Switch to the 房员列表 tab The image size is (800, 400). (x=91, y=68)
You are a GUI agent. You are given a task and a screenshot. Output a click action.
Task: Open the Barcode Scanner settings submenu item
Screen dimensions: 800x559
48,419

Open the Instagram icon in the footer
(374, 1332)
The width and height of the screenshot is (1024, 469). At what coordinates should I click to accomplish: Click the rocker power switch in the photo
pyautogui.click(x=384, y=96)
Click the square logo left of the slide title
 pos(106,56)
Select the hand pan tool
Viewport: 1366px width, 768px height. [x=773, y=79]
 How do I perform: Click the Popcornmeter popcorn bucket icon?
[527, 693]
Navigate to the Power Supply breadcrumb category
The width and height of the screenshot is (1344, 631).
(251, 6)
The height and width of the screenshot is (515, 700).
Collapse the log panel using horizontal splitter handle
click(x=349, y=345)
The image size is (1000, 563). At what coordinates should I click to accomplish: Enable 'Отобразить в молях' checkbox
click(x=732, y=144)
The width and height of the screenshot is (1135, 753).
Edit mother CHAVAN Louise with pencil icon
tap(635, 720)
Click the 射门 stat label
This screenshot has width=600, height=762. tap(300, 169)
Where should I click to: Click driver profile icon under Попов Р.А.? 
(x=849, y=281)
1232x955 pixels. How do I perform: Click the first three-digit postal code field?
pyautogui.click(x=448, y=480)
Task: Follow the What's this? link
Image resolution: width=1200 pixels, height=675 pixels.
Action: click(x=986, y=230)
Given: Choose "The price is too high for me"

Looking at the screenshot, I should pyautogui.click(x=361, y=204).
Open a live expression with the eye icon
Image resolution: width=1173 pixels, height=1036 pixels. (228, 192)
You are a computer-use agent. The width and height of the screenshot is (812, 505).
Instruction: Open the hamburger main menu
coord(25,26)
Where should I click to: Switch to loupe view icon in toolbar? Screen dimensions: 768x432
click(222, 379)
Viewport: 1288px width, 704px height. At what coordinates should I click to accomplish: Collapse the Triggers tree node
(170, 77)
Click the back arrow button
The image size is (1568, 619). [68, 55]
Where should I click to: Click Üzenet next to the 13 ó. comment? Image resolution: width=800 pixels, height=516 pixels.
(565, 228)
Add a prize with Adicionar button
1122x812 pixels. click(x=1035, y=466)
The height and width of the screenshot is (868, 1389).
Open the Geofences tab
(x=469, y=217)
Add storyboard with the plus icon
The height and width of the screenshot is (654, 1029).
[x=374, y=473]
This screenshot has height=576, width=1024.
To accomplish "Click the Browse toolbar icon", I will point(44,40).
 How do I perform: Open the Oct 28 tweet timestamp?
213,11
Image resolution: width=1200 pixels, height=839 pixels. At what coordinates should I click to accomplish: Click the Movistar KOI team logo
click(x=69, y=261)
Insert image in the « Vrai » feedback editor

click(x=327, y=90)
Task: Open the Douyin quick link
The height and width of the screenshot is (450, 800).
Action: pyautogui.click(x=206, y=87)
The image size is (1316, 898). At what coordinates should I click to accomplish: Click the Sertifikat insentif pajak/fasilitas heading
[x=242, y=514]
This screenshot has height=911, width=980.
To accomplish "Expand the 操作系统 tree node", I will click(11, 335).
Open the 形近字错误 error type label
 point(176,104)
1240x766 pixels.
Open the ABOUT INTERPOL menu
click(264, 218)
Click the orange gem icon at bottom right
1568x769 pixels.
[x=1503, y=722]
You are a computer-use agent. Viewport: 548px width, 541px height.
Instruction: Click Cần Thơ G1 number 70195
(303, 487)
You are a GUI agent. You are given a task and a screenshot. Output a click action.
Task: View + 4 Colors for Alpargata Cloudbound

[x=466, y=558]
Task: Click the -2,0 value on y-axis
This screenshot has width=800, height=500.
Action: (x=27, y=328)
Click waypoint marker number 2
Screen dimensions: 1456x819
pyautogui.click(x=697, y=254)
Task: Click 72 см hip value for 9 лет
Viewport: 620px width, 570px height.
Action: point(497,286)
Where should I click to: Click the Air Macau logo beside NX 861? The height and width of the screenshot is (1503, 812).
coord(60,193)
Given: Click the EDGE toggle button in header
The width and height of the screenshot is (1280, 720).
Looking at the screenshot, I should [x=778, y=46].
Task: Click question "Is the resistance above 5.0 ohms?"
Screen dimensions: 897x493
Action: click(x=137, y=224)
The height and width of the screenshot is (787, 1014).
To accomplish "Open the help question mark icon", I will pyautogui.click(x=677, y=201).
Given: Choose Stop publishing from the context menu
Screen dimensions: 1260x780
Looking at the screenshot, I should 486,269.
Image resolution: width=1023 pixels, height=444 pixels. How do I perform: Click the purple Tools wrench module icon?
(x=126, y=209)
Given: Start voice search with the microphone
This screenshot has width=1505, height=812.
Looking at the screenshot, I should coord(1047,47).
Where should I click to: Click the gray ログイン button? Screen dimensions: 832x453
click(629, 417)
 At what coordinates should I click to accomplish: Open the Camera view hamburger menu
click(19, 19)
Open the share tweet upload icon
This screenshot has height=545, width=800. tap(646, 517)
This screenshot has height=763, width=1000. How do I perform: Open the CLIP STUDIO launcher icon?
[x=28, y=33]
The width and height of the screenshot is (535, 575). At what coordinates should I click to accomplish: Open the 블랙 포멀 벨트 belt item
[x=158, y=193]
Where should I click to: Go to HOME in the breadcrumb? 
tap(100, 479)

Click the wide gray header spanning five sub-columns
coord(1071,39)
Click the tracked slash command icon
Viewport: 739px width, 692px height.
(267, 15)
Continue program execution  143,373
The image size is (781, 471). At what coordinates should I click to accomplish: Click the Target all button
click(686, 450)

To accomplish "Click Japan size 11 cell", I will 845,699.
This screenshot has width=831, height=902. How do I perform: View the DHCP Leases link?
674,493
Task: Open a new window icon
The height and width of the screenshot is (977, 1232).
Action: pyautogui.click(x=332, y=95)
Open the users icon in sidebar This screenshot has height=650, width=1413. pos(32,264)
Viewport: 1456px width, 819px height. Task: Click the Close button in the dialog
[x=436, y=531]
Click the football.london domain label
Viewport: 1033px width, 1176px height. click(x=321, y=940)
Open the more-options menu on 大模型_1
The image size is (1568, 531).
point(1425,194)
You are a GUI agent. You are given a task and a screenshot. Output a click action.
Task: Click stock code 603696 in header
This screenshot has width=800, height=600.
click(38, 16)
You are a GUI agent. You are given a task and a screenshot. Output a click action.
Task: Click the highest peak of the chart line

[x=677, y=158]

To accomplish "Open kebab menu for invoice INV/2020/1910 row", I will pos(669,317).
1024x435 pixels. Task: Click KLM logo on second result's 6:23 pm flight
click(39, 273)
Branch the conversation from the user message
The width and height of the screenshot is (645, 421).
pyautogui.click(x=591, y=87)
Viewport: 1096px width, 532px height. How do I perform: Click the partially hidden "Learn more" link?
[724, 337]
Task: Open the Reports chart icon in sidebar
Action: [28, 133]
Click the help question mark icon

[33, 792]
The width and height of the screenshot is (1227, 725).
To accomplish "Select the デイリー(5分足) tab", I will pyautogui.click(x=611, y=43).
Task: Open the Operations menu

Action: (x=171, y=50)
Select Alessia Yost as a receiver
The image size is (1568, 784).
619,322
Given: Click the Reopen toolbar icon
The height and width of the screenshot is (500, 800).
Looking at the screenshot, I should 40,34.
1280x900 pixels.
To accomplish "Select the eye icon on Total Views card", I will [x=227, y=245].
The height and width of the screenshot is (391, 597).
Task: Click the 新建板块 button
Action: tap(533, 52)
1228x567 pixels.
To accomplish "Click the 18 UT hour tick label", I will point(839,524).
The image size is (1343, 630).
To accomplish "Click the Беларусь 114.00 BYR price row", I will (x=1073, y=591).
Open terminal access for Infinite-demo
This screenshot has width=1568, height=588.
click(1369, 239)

## WORK TASK
In your reply, restate every entry exactly.

## YOUR SOLUTION
Switch to the 房员列表 tab The image size is (800, 400). (x=91, y=68)
You are a GUI agent. You are given a task and a screenshot. Output a click action.
Task: Open the Barcode Scanner settings submenu item
Screen dimensions: 800x559
48,419

Open the Instagram icon in the footer
(374, 1332)
The width and height of the screenshot is (1024, 469). At what coordinates should I click to accomplish: Click the rocker power switch in the photo
pyautogui.click(x=384, y=96)
Click the square logo left of the slide title
 pos(106,56)
Select the hand pan tool
Viewport: 1366px width, 768px height. [x=773, y=79]
 How do I perform: Click the Popcornmeter popcorn bucket icon?
[527, 693]
Navigate to the Power Supply breadcrumb category
The width and height of the screenshot is (1344, 631).
(251, 6)
The height and width of the screenshot is (515, 700).
Collapse the log panel using horizontal splitter handle
click(x=349, y=345)
The image size is (1000, 563). At what coordinates should I click to accomplish: Enable 'Отобразить в молях' checkbox
click(x=732, y=144)
The width and height of the screenshot is (1135, 753).
Edit mother CHAVAN Louise with pencil icon
tap(635, 720)
Click the 射门 stat label
This screenshot has width=600, height=762. tap(300, 169)
Where should I click to: Click driver profile icon under Попов Р.А.? 
(x=849, y=281)
1232x955 pixels. How do I perform: Click the first three-digit postal code field?
pyautogui.click(x=448, y=480)
Task: Follow the What's this? link
Image resolution: width=1200 pixels, height=675 pixels.
Action: click(x=986, y=230)
Given: Choose "The price is too high for me"

Looking at the screenshot, I should pyautogui.click(x=361, y=204).
Open a live expression with the eye icon
Image resolution: width=1173 pixels, height=1036 pixels. (228, 192)
You are a computer-use agent. The width and height of the screenshot is (812, 505).
Instruction: Open the hamburger main menu
coord(25,26)
Where should I click to: Switch to loupe view icon in toolbar? Screen dimensions: 768x432
click(222, 379)
Viewport: 1288px width, 704px height. At what coordinates should I click to accomplish: Collapse the Triggers tree node
(170, 77)
Click the back arrow button
The image size is (1568, 619). [68, 55]
Where should I click to: Click Üzenet next to the 13 ó. comment? Image resolution: width=800 pixels, height=516 pixels.
(565, 228)
Add a prize with Adicionar button
1122x812 pixels. click(x=1035, y=466)
The height and width of the screenshot is (868, 1389).
Open the Geofences tab
(x=469, y=217)
Add storyboard with the plus icon
The height and width of the screenshot is (654, 1029).
[x=374, y=473]
This screenshot has height=576, width=1024.
To accomplish "Click the Browse toolbar icon", I will point(44,40).
 How do I perform: Open the Oct 28 tweet timestamp?
213,11
Image resolution: width=1200 pixels, height=839 pixels. At what coordinates should I click to accomplish: Click the Movistar KOI team logo
click(x=69, y=261)
Insert image in the « Vrai » feedback editor

click(x=327, y=90)
Task: Open the Douyin quick link
The height and width of the screenshot is (450, 800).
Action: pyautogui.click(x=206, y=87)
The image size is (1316, 898). At what coordinates should I click to accomplish: Click the Sertifikat insentif pajak/fasilitas heading
[x=242, y=514]
This screenshot has height=911, width=980.
To accomplish "Expand the 操作系统 tree node", I will click(11, 335).
Open the 形近字错误 error type label
 point(176,104)
1240x766 pixels.
Open the ABOUT INTERPOL menu
click(264, 218)
Click the orange gem icon at bottom right
1568x769 pixels.
[x=1503, y=722]
You are a computer-use agent. Viewport: 548px width, 541px height.
Instruction: Click Cần Thơ G1 number 70195
(303, 487)
You are a GUI agent. You are given a task and a screenshot. Output a click action.
Task: View + 4 Colors for Alpargata Cloudbound

[x=466, y=558]
Task: Click the -2,0 value on y-axis
This screenshot has width=800, height=500.
Action: (x=27, y=328)
Click waypoint marker number 2
Screen dimensions: 1456x819
pyautogui.click(x=697, y=254)
Task: Click 72 см hip value for 9 лет
Viewport: 620px width, 570px height.
Action: point(497,286)
Where should I click to: Click the Air Macau logo beside NX 861? The height and width of the screenshot is (1503, 812).
coord(60,193)
Given: Click the EDGE toggle button in header
The width and height of the screenshot is (1280, 720).
Looking at the screenshot, I should [x=778, y=46].
Task: Click question "Is the resistance above 5.0 ohms?"
Screen dimensions: 897x493
Action: click(x=137, y=224)
The height and width of the screenshot is (787, 1014).
To accomplish "Open the help question mark icon", I will pyautogui.click(x=677, y=201).
Given: Choose Stop publishing from the context menu
Screen dimensions: 1260x780
Looking at the screenshot, I should 486,269.
Image resolution: width=1023 pixels, height=444 pixels. How do I perform: Click the purple Tools wrench module icon?
(x=126, y=209)
Given: Start voice search with the microphone
This screenshot has width=1505, height=812.
Looking at the screenshot, I should coord(1047,47).
Where should I click to: Click the gray ログイン button? Screen dimensions: 832x453
click(629, 417)
 At what coordinates should I click to accomplish: Open the Camera view hamburger menu
click(19, 19)
Open the share tweet upload icon
This screenshot has height=545, width=800. tap(646, 517)
This screenshot has height=763, width=1000. How do I perform: Open the CLIP STUDIO launcher icon?
[x=28, y=33]
The width and height of the screenshot is (535, 575). At what coordinates should I click to accomplish: Open the 블랙 포멀 벨트 belt item
[x=158, y=193]
Where should I click to: Go to HOME in the breadcrumb? 
tap(100, 479)

Click the wide gray header spanning five sub-columns
coord(1071,39)
Click the tracked slash command icon
Viewport: 739px width, 692px height.
(267, 15)
Continue program execution  143,373
The image size is (781, 471). At what coordinates should I click to accomplish: Click the Target all button
click(686, 450)

To accomplish "Click Japan size 11 cell", I will 845,699.
This screenshot has width=831, height=902. How do I perform: View the DHCP Leases link?
674,493
Task: Open a new window icon
The height and width of the screenshot is (977, 1232).
Action: pyautogui.click(x=332, y=95)
Open the users icon in sidebar This screenshot has height=650, width=1413. pos(32,264)
Viewport: 1456px width, 819px height. Task: Click the Close button in the dialog
[x=436, y=531]
Click the football.london domain label
Viewport: 1033px width, 1176px height. click(x=321, y=940)
Open the more-options menu on 大模型_1
The image size is (1568, 531).
point(1425,194)
You are a GUI agent. You are given a task and a screenshot. Output a click action.
Task: Click stock code 603696 in header
This screenshot has width=800, height=600.
click(38, 16)
You are a GUI agent. You are given a task and a screenshot. Output a click action.
Task: Click the highest peak of the chart line

[x=677, y=158]

To accomplish "Open kebab menu for invoice INV/2020/1910 row", I will pos(669,317).
1024x435 pixels. Task: Click KLM logo on second result's 6:23 pm flight
click(39, 273)
Branch the conversation from the user message
The width and height of the screenshot is (645, 421).
pyautogui.click(x=591, y=87)
Viewport: 1096px width, 532px height. How do I perform: Click the partially hidden "Learn more" link?
[724, 337]
Task: Open the Reports chart icon in sidebar
Action: [28, 133]
Click the help question mark icon

[33, 792]
The width and height of the screenshot is (1227, 725).
To accomplish "Select the デイリー(5分足) tab", I will pyautogui.click(x=611, y=43).
Task: Open the Operations menu

Action: (x=171, y=50)
Select Alessia Yost as a receiver
The image size is (1568, 784).
619,322
Given: Click the Reopen toolbar icon
The height and width of the screenshot is (500, 800).
Looking at the screenshot, I should 40,34.
1280x900 pixels.
To accomplish "Select the eye icon on Total Views card", I will [x=227, y=245].
The height and width of the screenshot is (391, 597).
Task: Click the 新建板块 button
Action: tap(533, 52)
1228x567 pixels.
To accomplish "Click the 18 UT hour tick label", I will point(839,524).
The image size is (1343, 630).
To accomplish "Click the Беларусь 114.00 BYR price row", I will (x=1073, y=591).
Open terminal access for Infinite-demo
This screenshot has width=1568, height=588.
click(1369, 239)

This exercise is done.